Treatment: There is no cure for alopecia areata and unfortunately since there is little understanding of the disease there are no FDA approved drugs or treatments specifically designed to treat AA. There are, however, several drugs being prescribed off label for the treatment of AA. These drugs are incorporated into the treatment protocols that appear to help a certain percentage of those afflicted with this disease.
Keep in mind that while these treatments may promote hair growth, none of them prevent new patches or actually cure the underlying disease. Consult your health care professional about the best option for your child.
Alopecia areata is an unpredictable disease and even with complete remission it is possible for it to occur again throughout your child's lifetime.
3. Trauma to the hair shaft is another common cause of hair loss in children. Often the trauma is caused by traction (consistently worn tight braids, pony-tails, etc.) or by friction ( rubbing against a bed or wheelchair for example). It can also be caused by chemicals burns.
Another misunderstood cause of trauma hair loss is called trichotillomania, the habit of twirling or plucking the hair. Trichotillomania is thought to be an obsessive-compulsive disorder that can be extremely difficult to treat since the patient usually feels compelled to pluck their hair. The hair loss is patchy, and characterized by broken hairs of varying length. Within the patches, hair loss is not complete. Some children with trichotillomania also have trichophagy -- the habit of eating the hair they pluck. These patients can develop abdominal masses consisting of balls of undigested hair. As long as the hair trauma was not severe or chronic enough to cause scarring, the hair will regrow when the trauma is stopped.

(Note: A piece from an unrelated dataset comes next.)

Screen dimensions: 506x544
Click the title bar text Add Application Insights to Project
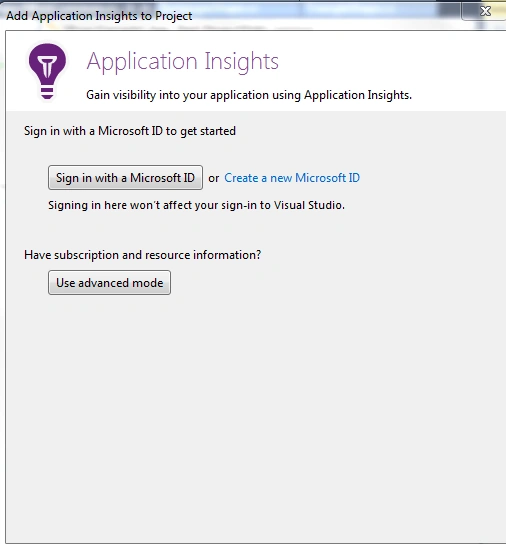pyautogui.click(x=99, y=16)
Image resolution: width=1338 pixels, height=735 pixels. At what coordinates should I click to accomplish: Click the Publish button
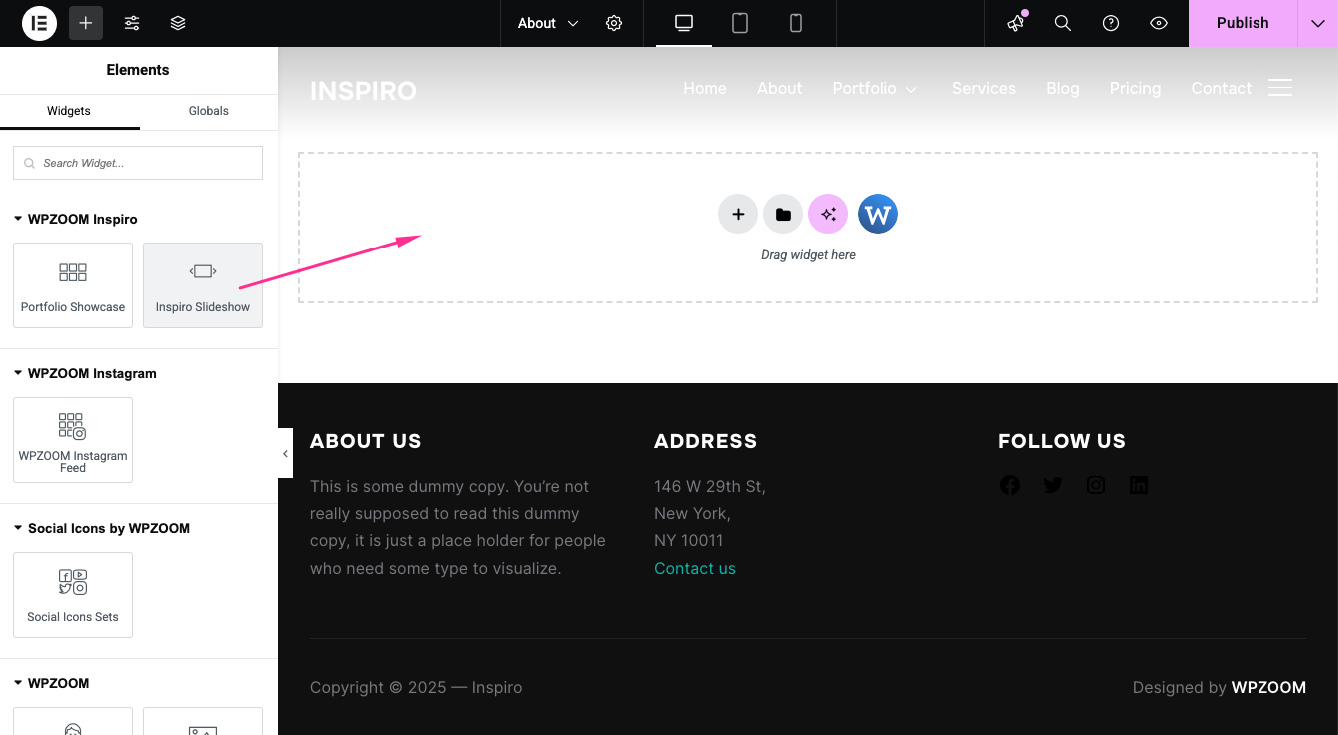pos(1242,23)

4. Telogen effluvium is another common cause of hair loss in children. To understand telogen effluvium, one must understand a hair's normal life cycle. An individual hair follicle has a long growth phase, producing steadily growing hair for 2 to 6 years (on average 3 years). This is followed by a brief transitional phase (about 3 weeks) when the hair follicle degenerates. This in turn is followed by a resting phase (about 3 months) when the hair follicle lies dormant. This last phase is called the telogen phase. Following the telogen phase, the growth phase begins again -- new hairs grow and push out the old hair shafts. The whole cycle repeats. For most people, 80% to 90% of the follicles are in the growth phase, 5% are in the brief transition phase, and 10% to 15% are in the telogen phase. Each day about 50-150 hairs are shed and replaced by new hairs. In telogen effluvium, something happens to interrupt this normal life cycle and to throw many or all of the hairs into the telogen phase. Between 6 and 16 weeks later, partial or complete baldness appears. Many different events can cause telogen effluvium, including, extremely high fevers, surgery under general anesthesia, excess vitamin A, severe prolonged emotional stress such as a death of a loved one, severe injuries and the use of certain prescription medication such as accutane for acne.
Diagnosis: There are no conclusive diagnostic tests to accurately diagnose telogen effluvium. A detailed medical history is taken, but it usually comes down to the experience of the physician to make the diagnosis.
Treament: In children, once the stressful event is over, full hair growth usually occurs between six months and one year.